Purification and characterization of a small (7.3 kDa) putative lipid transfer protein from maize seeds

• Published in: Journal of chromatography. B, Analytical technologies in the biomedical and life sciences Vol. 794; no. 1; pp. 109 - 114
• Main Authors: Castro, Mariana S., Gerhardt, Isabel R., Orrù, Stefania, Pucci, Piero, Bloch, Carlos
• Format: Journal Article
• Language: English
• Published: Amsterdam Elsevier B.V 25.08.2003; Elsevier Science
• Subjects: Amino Acid Sequence; Aminoacids, peptides. Hormones. Neuropeptides; Analytical, structural and metabolic biochemistry; Antigens, Plant; Biological and medical sciences; Carrier Proteins - chemistry; Carrier Proteins - isolation & purification; Electrophoresis, Polyacrylamide Gel; Fundamental and applied biological sciences.
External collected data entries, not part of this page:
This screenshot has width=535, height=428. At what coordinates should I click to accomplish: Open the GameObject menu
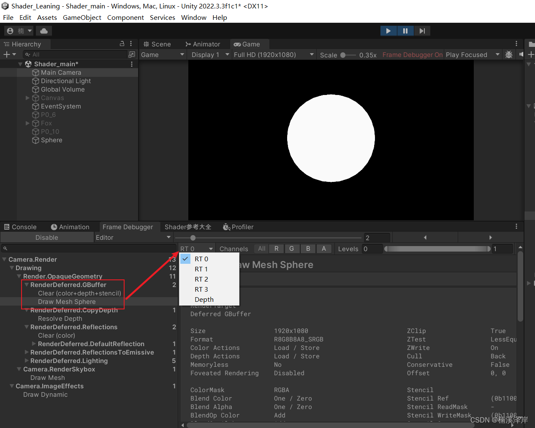[x=82, y=17]
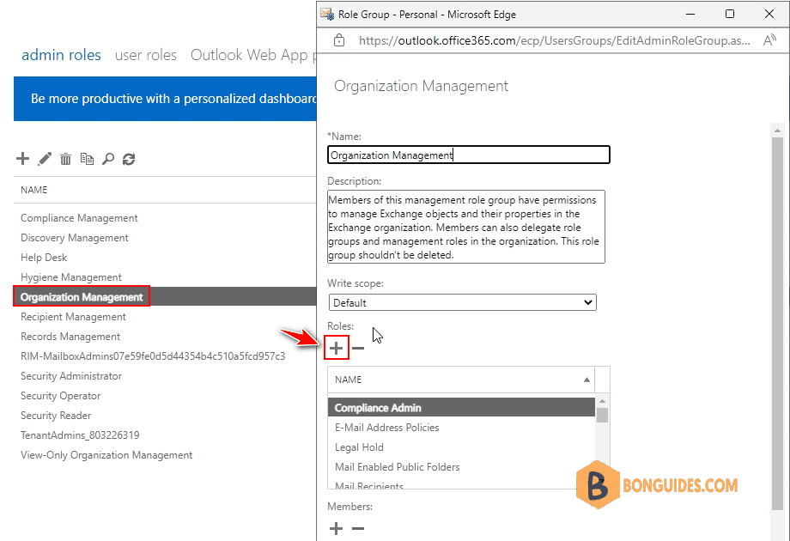This screenshot has width=790, height=541.
Task: Click the Name input field
Action: [x=469, y=155]
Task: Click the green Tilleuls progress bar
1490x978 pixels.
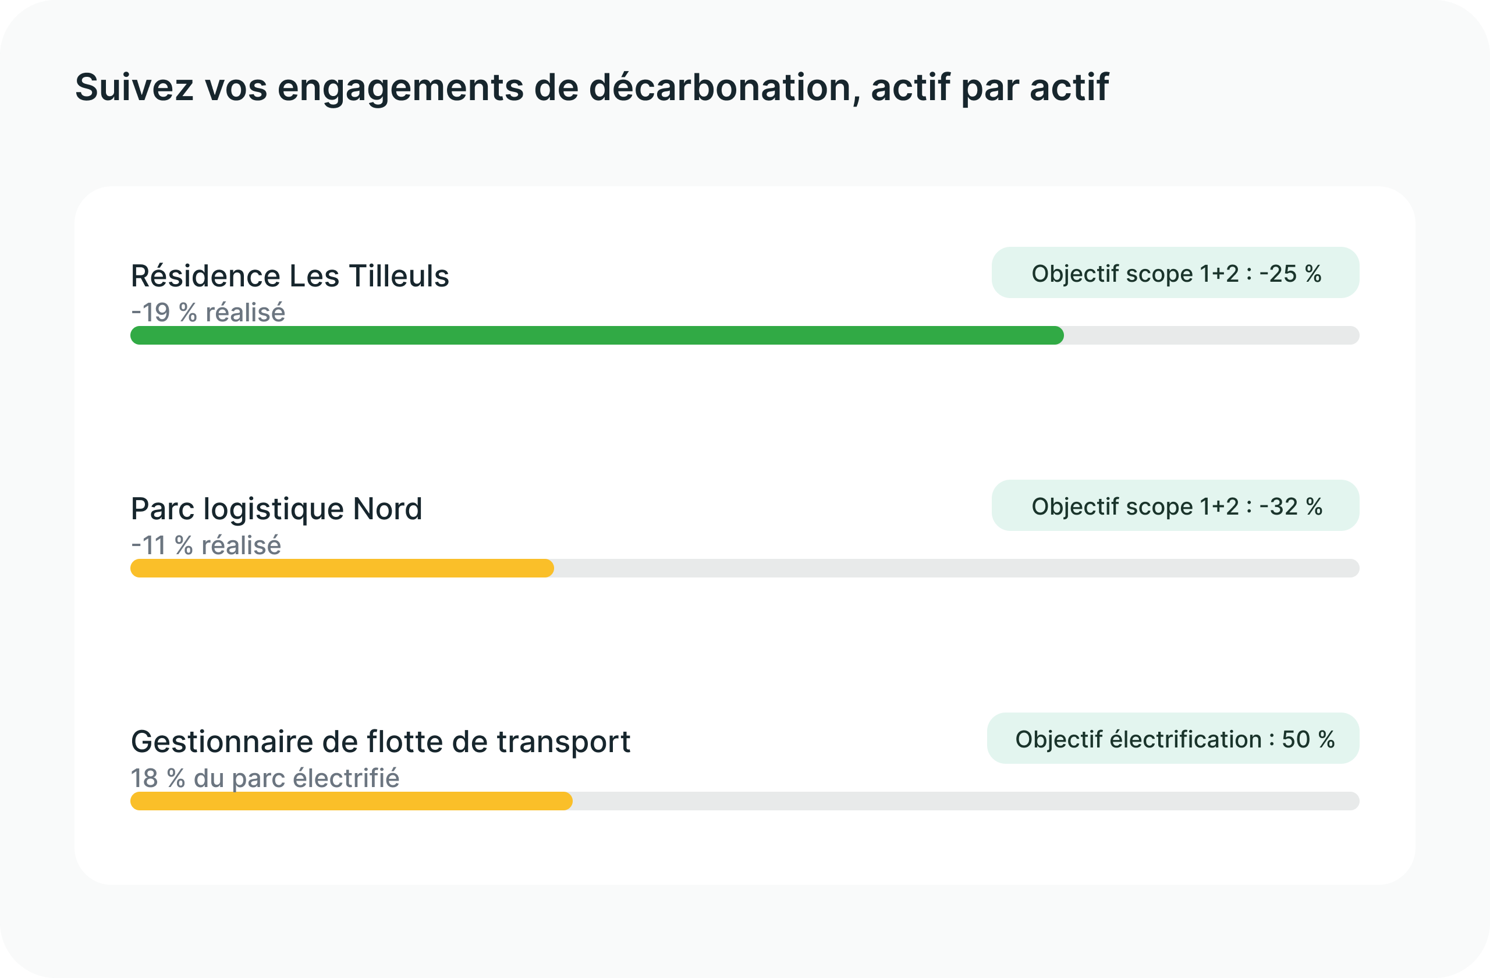Action: (597, 335)
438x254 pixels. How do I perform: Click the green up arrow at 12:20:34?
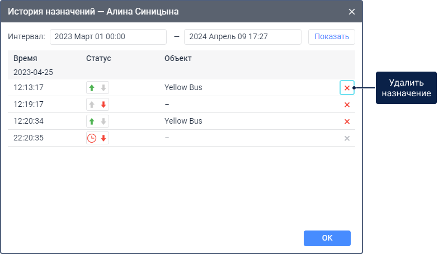click(92, 121)
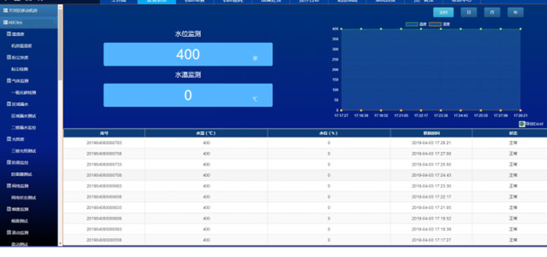Open the 机房温湿度 sidebar item
The image size is (547, 257).
[22, 46]

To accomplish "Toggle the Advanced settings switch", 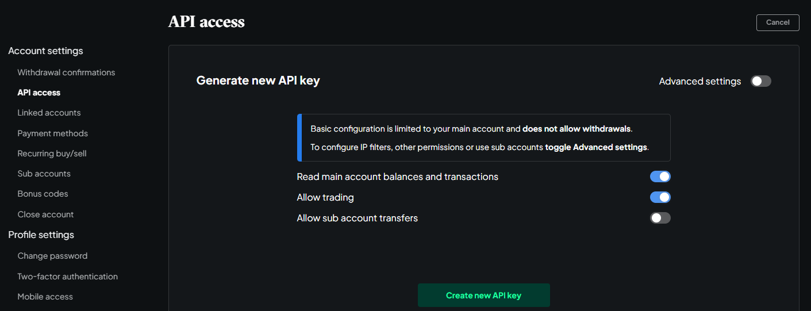I will coord(760,81).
Psychology; Lipid transfer proteins; Molecular Sequence Data; Plant Proteins; Proteins; Seeds - chemistry; Sequence Homology, Amino Acid; Spectrometry, Mass, Electrospray Ionization; Zea mays - embryology; Characterization; Lipid transfer proteins; Purification; Seeds; Serine endopeptidases; Enzyme; Corn; Lipids; Electrospray; Protein; Peptidases; Trypsin; Ionization; Plant origin; Transfer; Hydrolases; Mass spectrometry
• ISSN: 1570-0232; 1873-376X
• DOI: 10.1016/S1570-0232(03)00423-9

The present study reports, for the first time in literature, the purification and biochemical characterization of a small basic protein from maize seeds similar to plant lipid transfer proteins-2, named mLTP2. The mLTP2 consists of 70 amino acid residues and has an M r of 7303.83, determined by electrospray ionization mass spectrometry. The primary structure of mLTP2 was determined by automated Edman degradation of the intact protein and peptides obtained from digestions with trypsin and by C-terminal sequencing using carboxypeptidase Y. The mLTP2 exhibits high sequence similarity (51–44% identical positions) with other plant LTP2s previously described.